Many people are not aware that over 90 percent of all restaurants are involved in community service to one degree or another. It is estimated by the National Restaurant Association that restaurants will make charitable contributions of up to $3 billion in 2012.
Good works that accompany good food often come with a story. The Providence Potato Co. and its distinctive, old-fashioned, green peddler’s cart was my neighbor on the village roads of Usquepaugh during October’s Johnny Cake Festival at Kenyon’s Grist Mill. I broadcasted live from the festival that weekend. The Providence Potato Co., as Vina Lindley of the Trudeau Center put it most aptly, is “a really awesome project” started by the Trudeau Center in Warwick. The cart was put on the road in 2011 to provide jobs for the clients that the Trudeau Center supports. The center’s Worksite Partners Program finds employment for people with special needs. The cart was put on the road as an in-house job creator and has proven to be a great success.

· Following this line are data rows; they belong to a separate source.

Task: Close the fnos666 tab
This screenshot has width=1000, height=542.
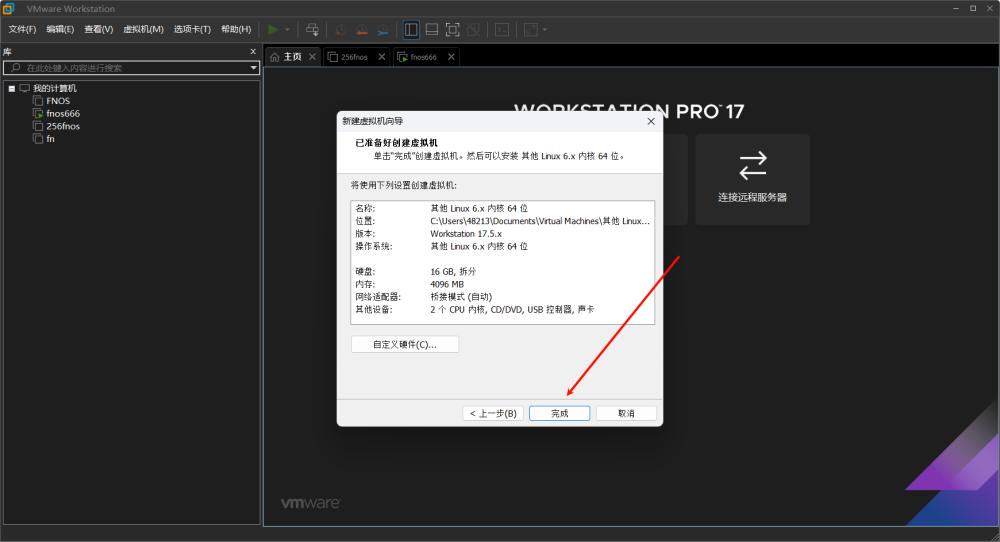Action: (451, 57)
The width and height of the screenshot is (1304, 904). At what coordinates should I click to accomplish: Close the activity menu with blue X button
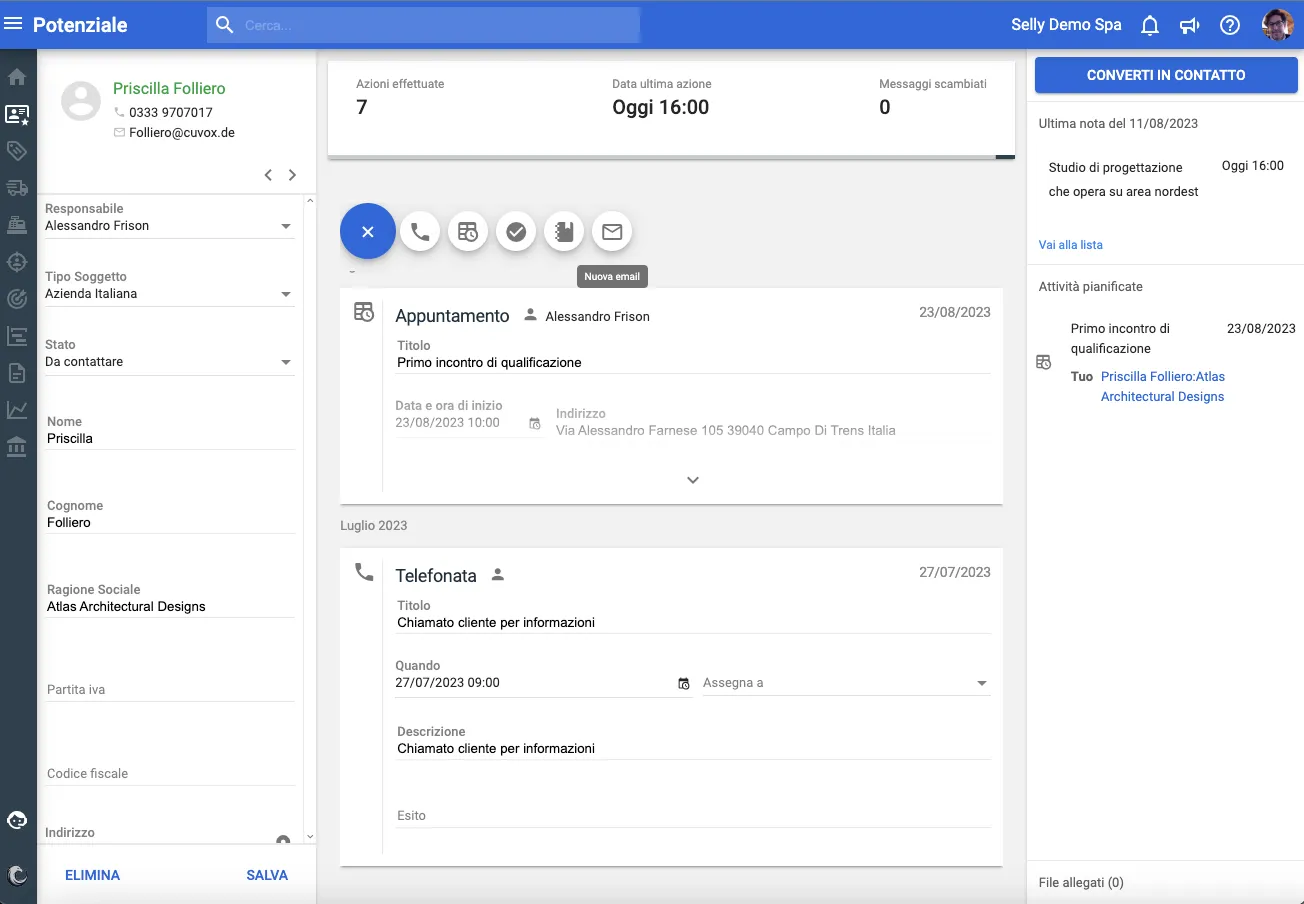coord(367,231)

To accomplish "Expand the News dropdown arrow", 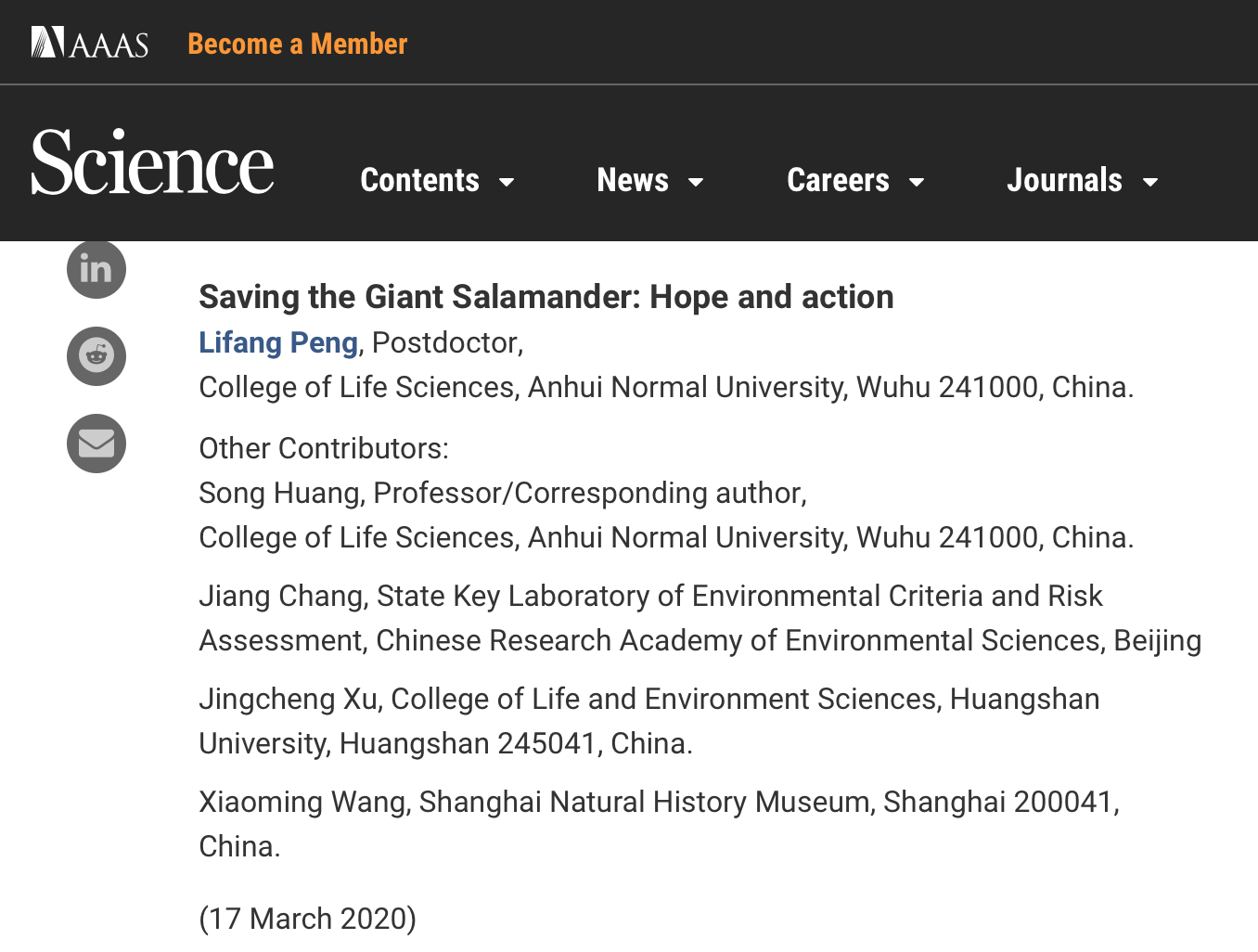I will pos(696,182).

The Providence Potato Co., a licensed, mobile-food cart, appears at events all over the state selling baked potatoes with gourmet toppings. Proceeds and the work of preparation and serving help the Trudeau Center in its mission to provide viable employment and skills to people who are laboring under various disabilities. The menu of toppings includes locally grown produce and foods such as pesto butter, tomatoes and onions. Classic chili, cheddar cheese and even chowder are other toppings that may be chosen.